ICP, 29 September 2018
According a statement issued on the Communist Party of Britain (CPB) website on September 20, the Trade Union Congress (TUC) conference in Manchester marked ‘a small but significant shift to the left’. This was quoted by CPB trade union organiser Andy Bain to the Party's Political Committee.
Resolutions of TUC such as those on privatisation, precarious and low-paid work, a 'New Deal' for workers, public sector pay, social security, national education service, sexual harassment and fracking were welcomed by the CPB statement. However, ‘TUC policies such as those to renationalise the railways, regulate public services contracts and fully protect all workers against super-exploitation contravened European Union rules and directives’ warned trade organizer Brain.
Brain said, 'The TUC composite resolution rightly seeks to protect jobs and workers' rights in the Brexit process, but fails to recognise any of the potential benefits from leaving the EU and its anti-worker, anti-trade union court rulings.' The CPB Political Committee condemned the spin put on the TUC decision to 'leave on the table the question of a second EU referendum’, which was subsequently misrepresented as positive, ‘unqualified TUC support for the business-funded, pro-EU People's Vote campaign’.

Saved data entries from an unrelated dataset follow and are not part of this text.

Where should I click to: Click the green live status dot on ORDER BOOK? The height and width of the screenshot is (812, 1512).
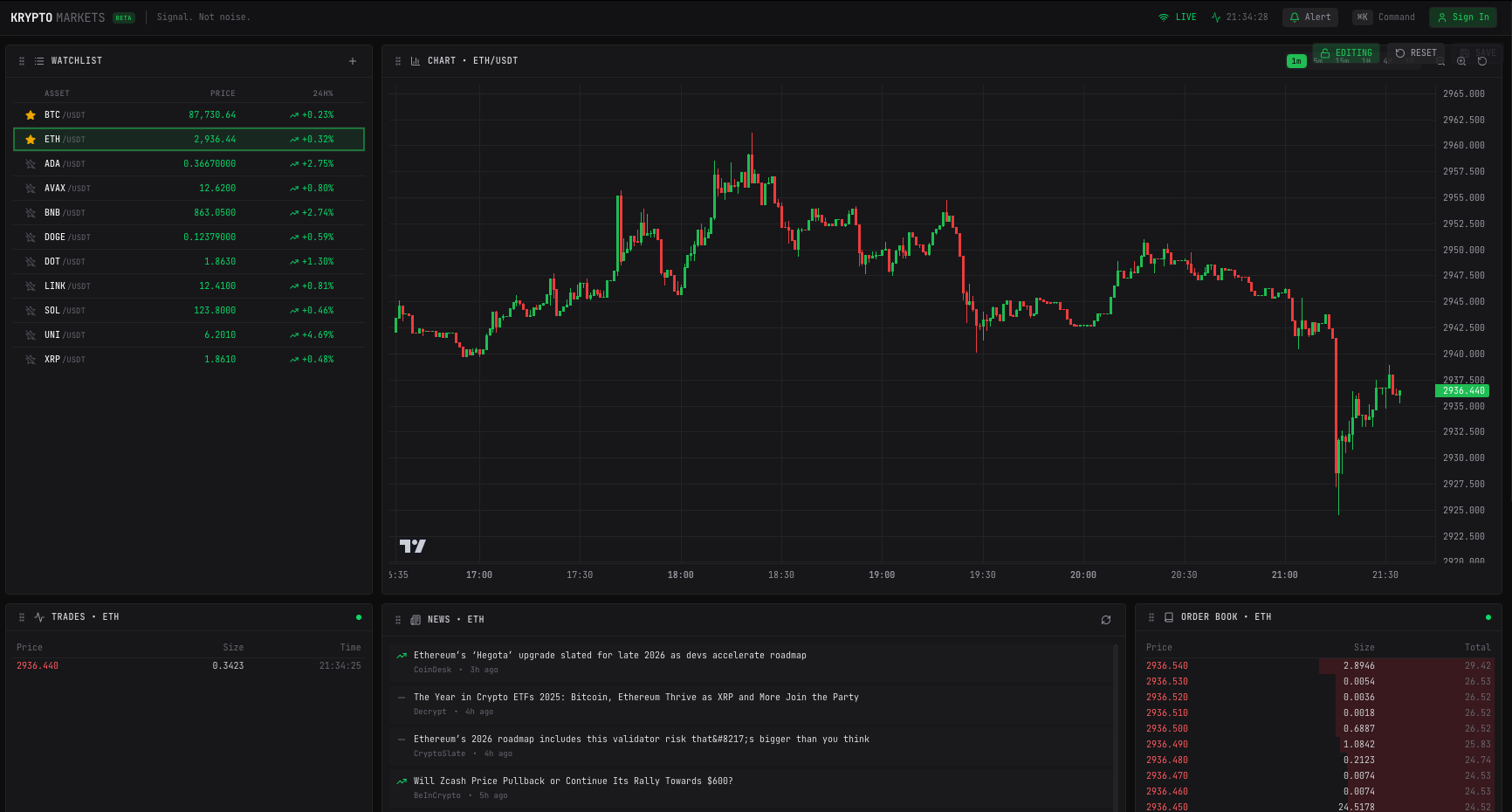click(1488, 616)
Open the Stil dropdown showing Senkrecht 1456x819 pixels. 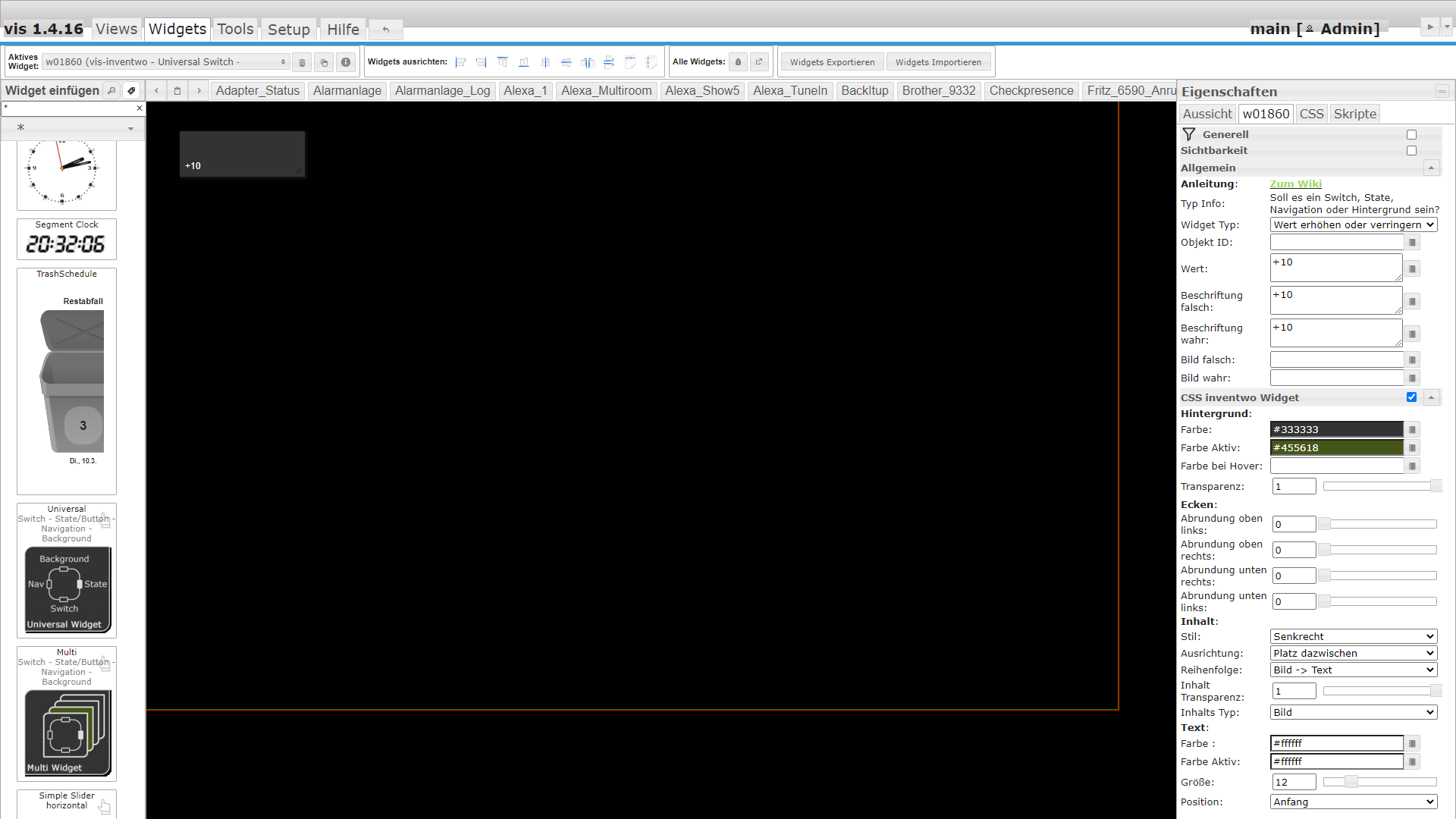tap(1354, 636)
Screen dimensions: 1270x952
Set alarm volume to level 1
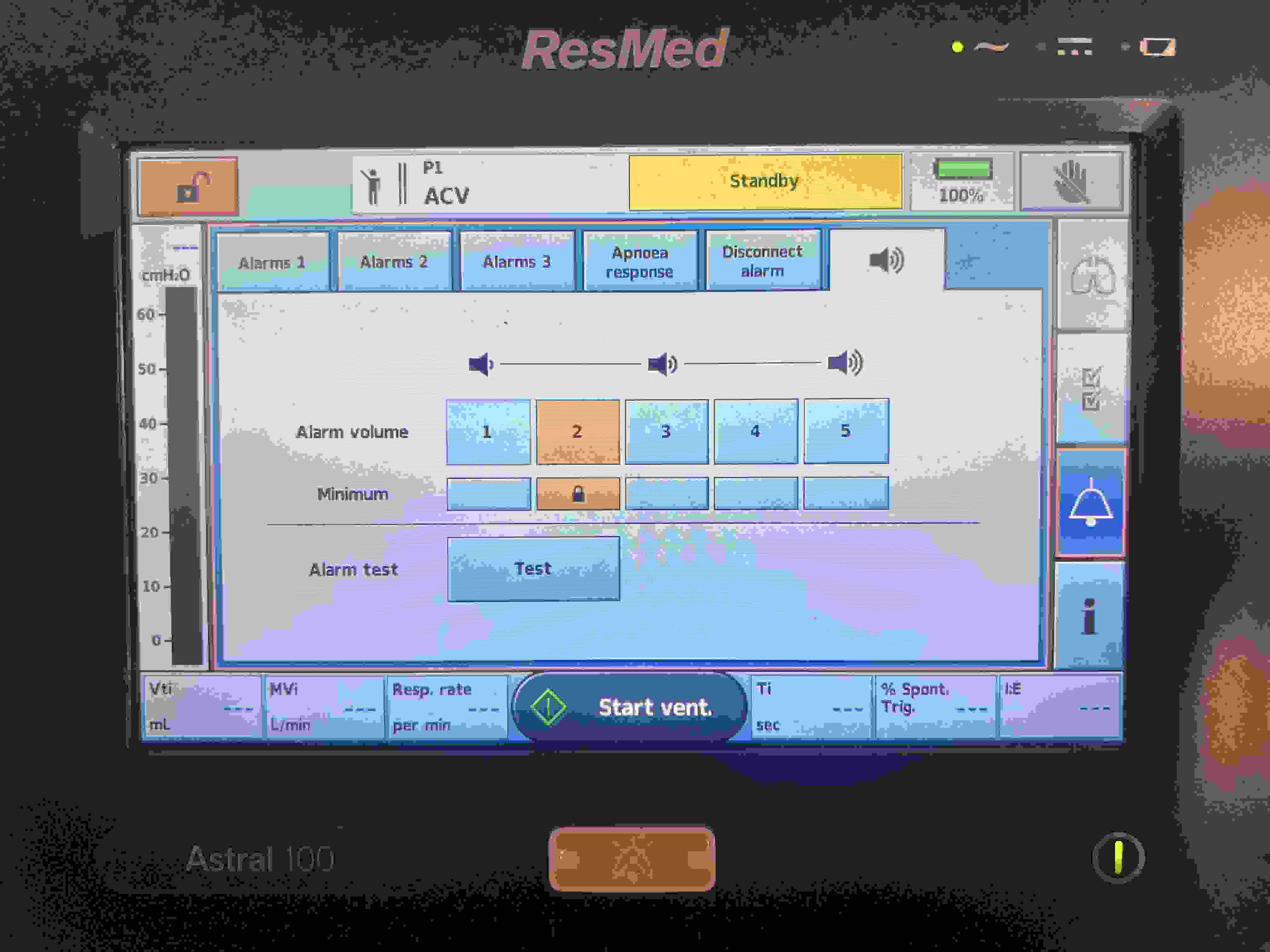[x=488, y=432]
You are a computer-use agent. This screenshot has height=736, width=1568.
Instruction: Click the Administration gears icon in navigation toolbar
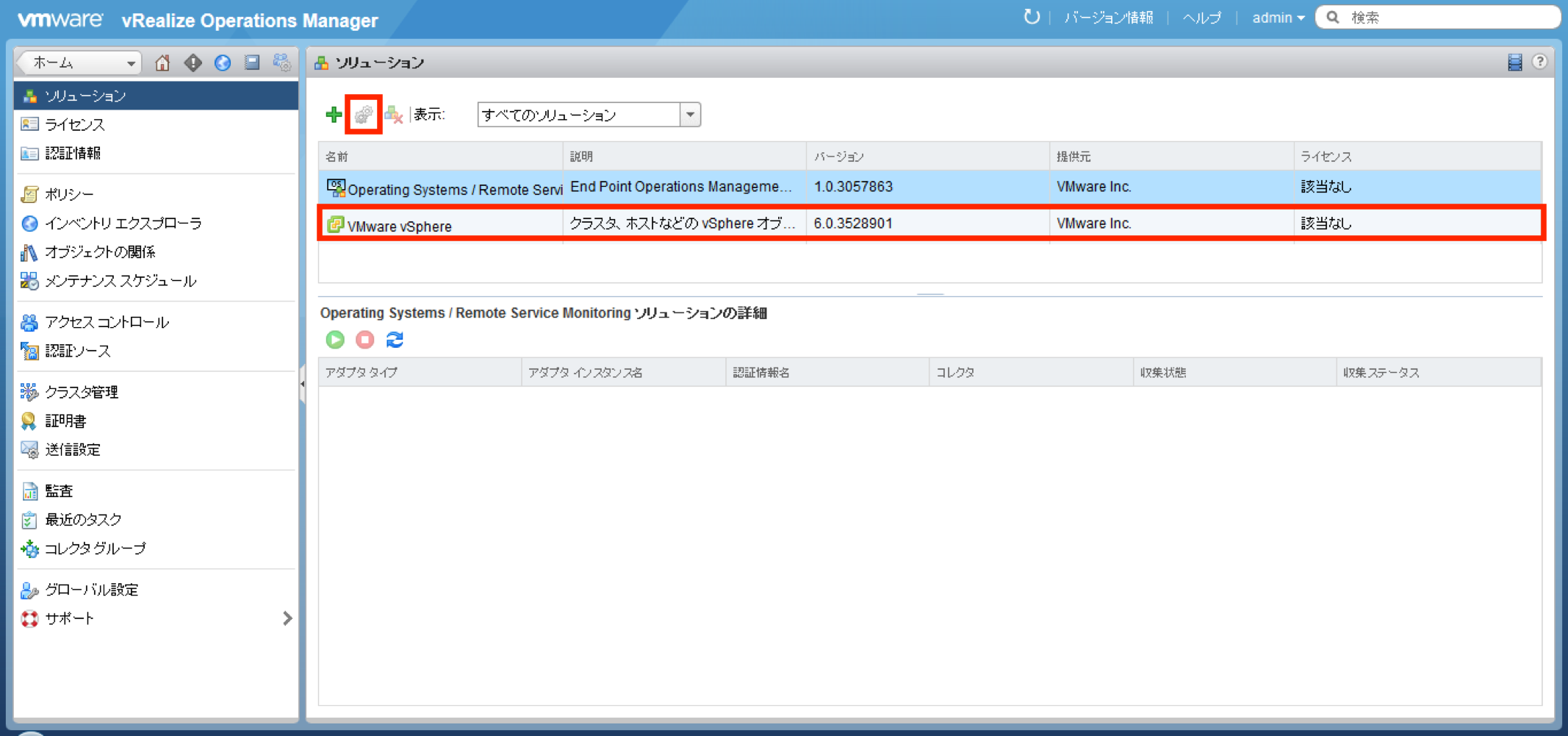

Nevertheless, Britain's Communists welcomed the emergency motion passed by conference delegates condemning the 'Nation-State Law passed recently by the Israeli parliament’. Regarding the new legislation institutionally discriminating against the native Palestinian population by proclaiming to be 'the Jewish state', the Bain told the CPB PC that, 'It's vital that bogus and cynical charges of anti-Semitism neither silence legitimate criticism of Israeli state racism and repression, nor undermine the struggle against anti-Semitism where it genuinely exists.'
The CP of Britain urged mass support for the People's Assembly demonstration at the Tory Party conference (Birmingham, September 29), the trade union 'Day of Action' against precarious work (October 4) and the TUC national demonstration against racism (London, October 20).